Segundo ele, há diversos segmentos da economia que pedem esse tipo de avaliação. "A indústria de alimentação, por exemplo, está às voltas com o problema crescente da obesidade e vai ter de aprender a lidar com isso. O mesmo acontece com a farmacêutica, que está sendo cobrada em relação à uma atitude mais preventiva", diz Iseppe.

Há desafios a serem superados para as empresas de energia, face aos altos preços do petróleo e às questões como o aquecimento global, e também nos setores de mineração, siderurgia e construção civil, causadoras de grande impacto ambiental. Outro setor que enfrenta situação delicada é a indústria de tabaco, com as crescentes restrições aos fumantes no mundo todo. "Está na hora de as empresas perceberam que responsabilidade social é sobretudo manter os negócios a médio e longo prazo", diz.
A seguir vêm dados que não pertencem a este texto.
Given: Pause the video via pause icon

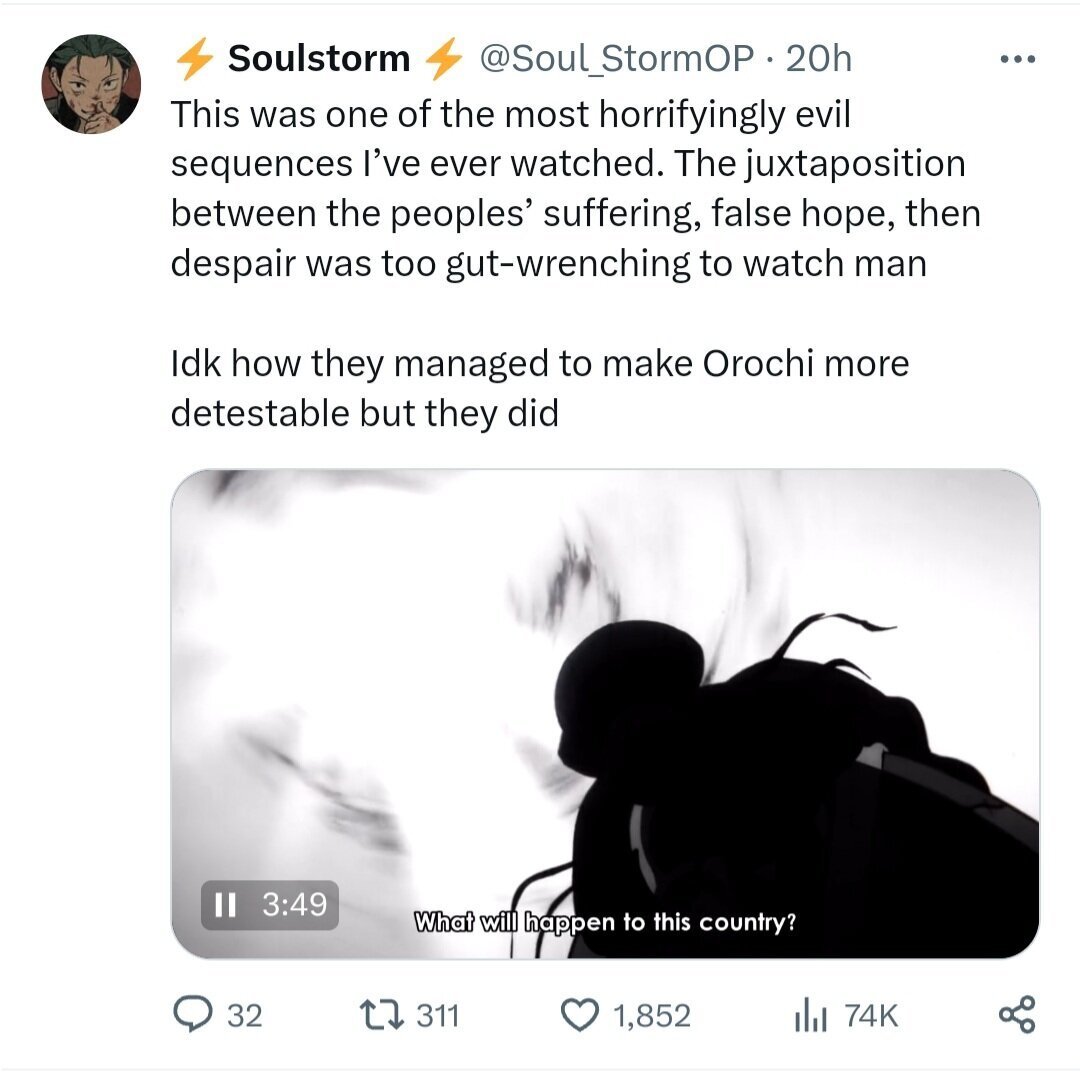Looking at the screenshot, I should click(226, 905).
O esforço para colocar a responsabilidade social na agenda das empresas inclui iniciativas de capacitação e até de e-learning (aprendizado via internet). É o caso do curso on-line sobre responsabilidade social e competitividade sustentável que o Banco Mundial, por meio de seu Instituto, já lançou em uma centena de países. Agora, em parceria com a Câmara Brasil-Alemanha e o InWent (organismo de cooperação internacional para transferência de conhecimentos) o curso estará disponível para profissionais de diferentes segmentos, por intermédio da Fundação Getúlio Vargas (FGV-Eaesp). Para tornar possível sua gratuidade, a Câmara Alemã e o InWent investiram R$ 100 mil no lançamento do programa.
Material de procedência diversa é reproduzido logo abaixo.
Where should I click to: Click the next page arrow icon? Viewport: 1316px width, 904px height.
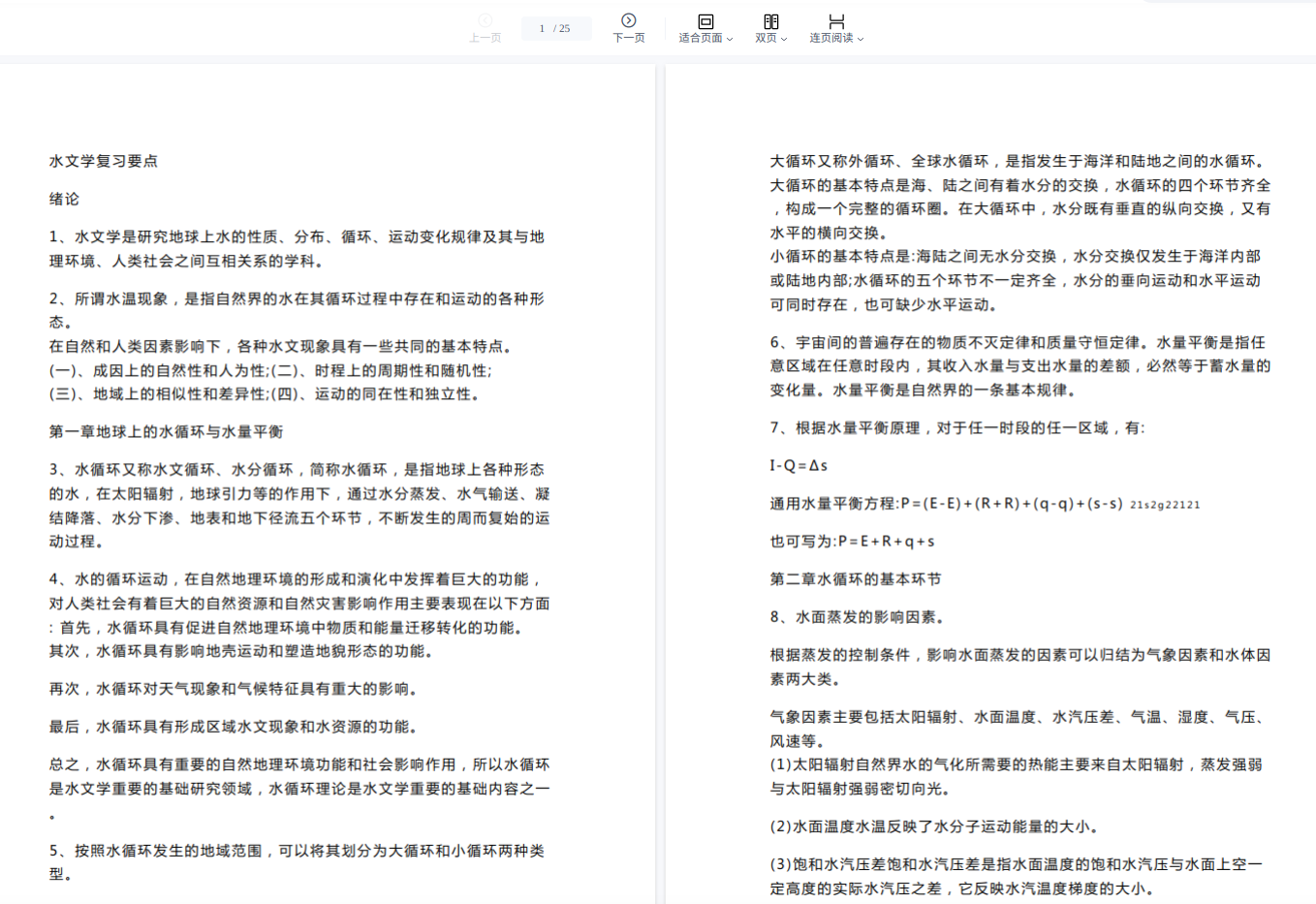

Para o coordenador internacional da iniciativa, Djordjija Petkoski, diretor de governança corporativa do Banco Mundial, o programa permite troca de experiências entre participantes de vários países e setores de atuação, estudos de casos e discussões sobre aplicação dos conceitos. "Por isso, é importante a parceria com escolas de negócios como a FGV, que preparam os futuros gestores das empresas", afirma.

Petkoski, que já trabalhou em dezenas de mercados emergentes - Ásia, América Latina e ex-URSS - ressalta a importância da cooperação entre os países pobres para que a responsabilidade corporativa saia da retórica para a prática.
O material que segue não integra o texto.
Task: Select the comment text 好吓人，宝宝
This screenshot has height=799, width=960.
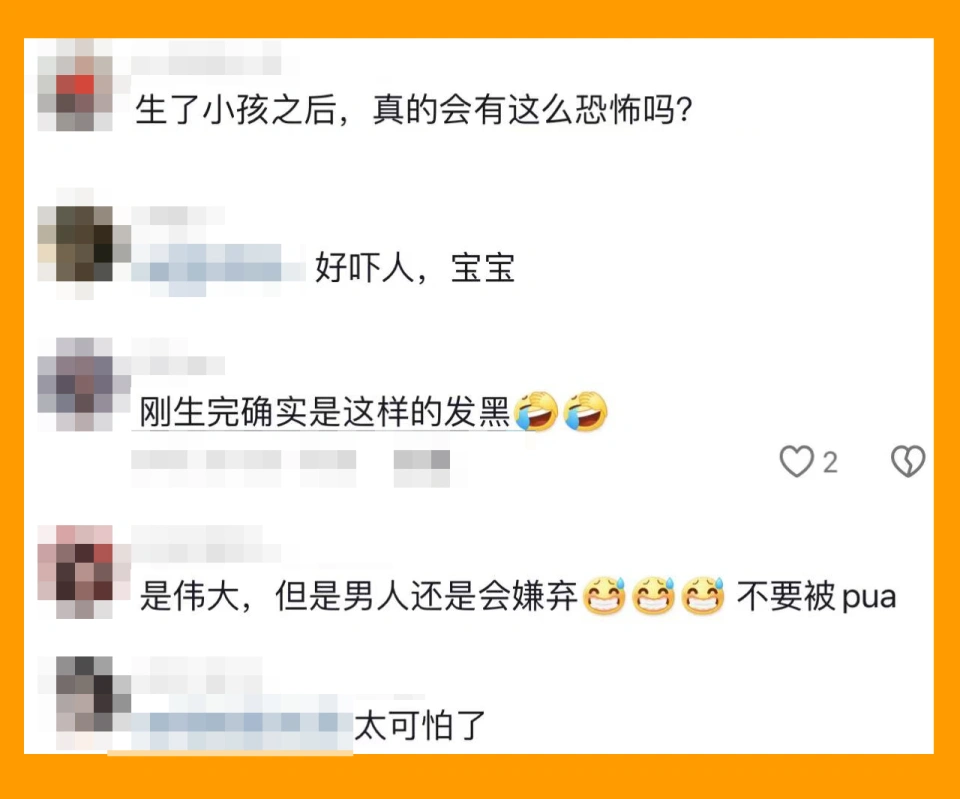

"As empresas dos países com economias em desenvolvimento têm de estar conectadas. Isso não significa que tenham de ser dependentes umas das outras", observa. Ele cita o exemplo do México, onde o programa reuniu mais de 800 profissionais em discussões sobre estratégias de responsabilidade social, e cuja expertise pode servir para o Brasil. Informações sobre o programa podem ser encontradas no site www.csrwbi.org. .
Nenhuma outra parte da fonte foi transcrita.